2023 ISAKOS Biennial Congress ePoster
Machine Learning Algorithms for Prediction of Hospital Outcomes of Shoulder Arthroplasty: A Systematic Review
Ahmed Elgebaly, MD, PhD, Ottershaw, Surrey UNITED KINGDOM
Konstantinos Mitsiou, MD, MRCS, FEBOT, London, London UNITED KINGDOM
Kim Bomee, MD, London, London UNITED KINGDOM
Ali Narvani, FRCS, London UNITED KINGDOM
Zuhaib Shahid, MBBS, MRCS UNITED KINGDOM
Hassan Abdalla, MD, London UNITED KINGDOM
Rawad K M Hammad, MD, Aylesbury, Buckinghamshire UNITED KINGDOM
Mohamed A. Imam, MD, MSc, DSportMed, ELD (Oxon), PhD, FRCS, London UNITED KINGDOM
University of East London, London, UNITED KINGDOM
FDA Status Not Applicable
Summary
ML models accurately predicted functional outcomes 2-3 years after shoulder arthroplasty. Implementing ML models in clinical evaluation and preoperative decision-making can help stratify the risk of patients with poor outcomes after shoulder arthroplasty
ePosters will be available shortly before Congress
Abstract
Background
The use of machine learning (ML) algorithms in disease classification and outcomes prediction is growing. ML techniques can represent valuable tools for informed decision-making through several prediction models. In the setting of shoulder arthroplasty, recent reports showed that ML predictive models can accurately predict postoperative and functional outcomes, which can help stratify patients according to their preoperative characteristics.

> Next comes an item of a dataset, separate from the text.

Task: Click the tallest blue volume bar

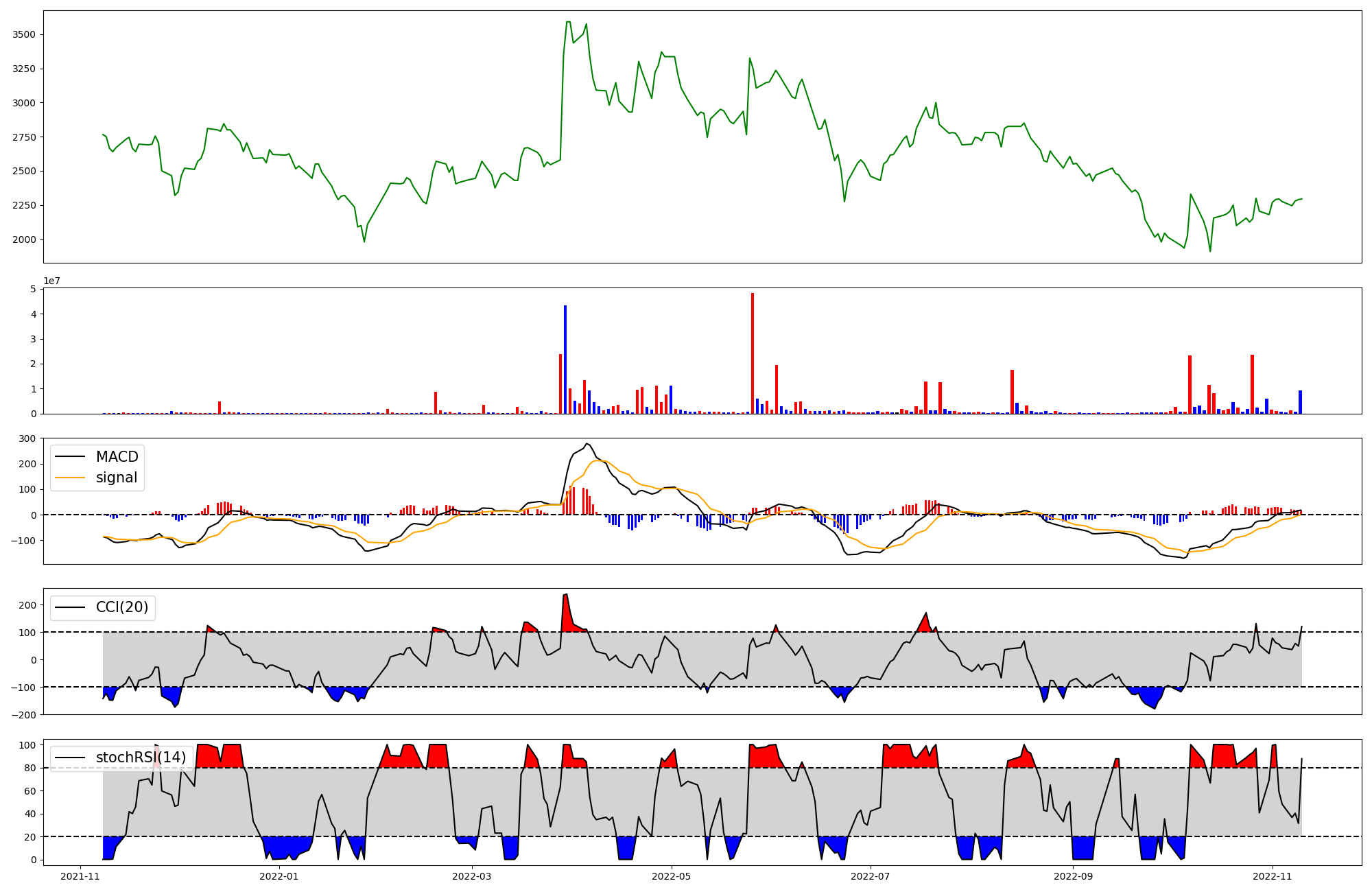Action: point(565,360)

In this systematic review, we aimed to assess the utility of ML models in predicting the clinical outcomes after shoulder arthroplasty.
Methods
We searched PubMed, Scopus, Embase, and Cochrane databases of the diagnostic accuracy studies assessing the predictive value of ML models in patients undergoing shoulder arthroplasty from January 2010 to May 2022. The diagnostic accuracy measures were extracted in the form of the area under the curve (AUC).
Results
The present systematic review retrieved four studies assessing patients who underwent either anatomic total shoulder arthroplasty (n = 4895 patients) or reverse total shoulder arthroplasty (n = 10618 patients). All included studies used extreme gradient boosting (XGBoost) and linear regression to develop the ML models. Besides, the Wide and Deep technique was used in one study. The included studies utilised a full range of baseline variables to build the predictive models. In addition, two studies developed abstracted models by omitting preoperative functional scores and morphological features. The following outcomes were assessed: American Shoulder and Elbow Surgeons, pain scores, internal rotation score, and postoperative complications. The full XGBoost models showed high accuracy in predicting ASES (77-94%), Internal rotation score (85-90%), postoperative complications (68.1%), and patient-reported outcome measures.
Conclusions
In conclusion, ML models accurately predicted functional outcomes 2-3 years after shoulder arthroplasty. Both full and abstracted models achieved high accuracy in the prediction of global functional scores, pain scores, and rotation. Nonetheless, the current literature also suggests full ML models have higher accuracy than abstracted models in predicting clinical outcomes. Such findings highlight that implementing ML models in clinical evaluation and preoperative decision-making can help stratify the risk of patients with poor outcomes after shoulder arthroplasty.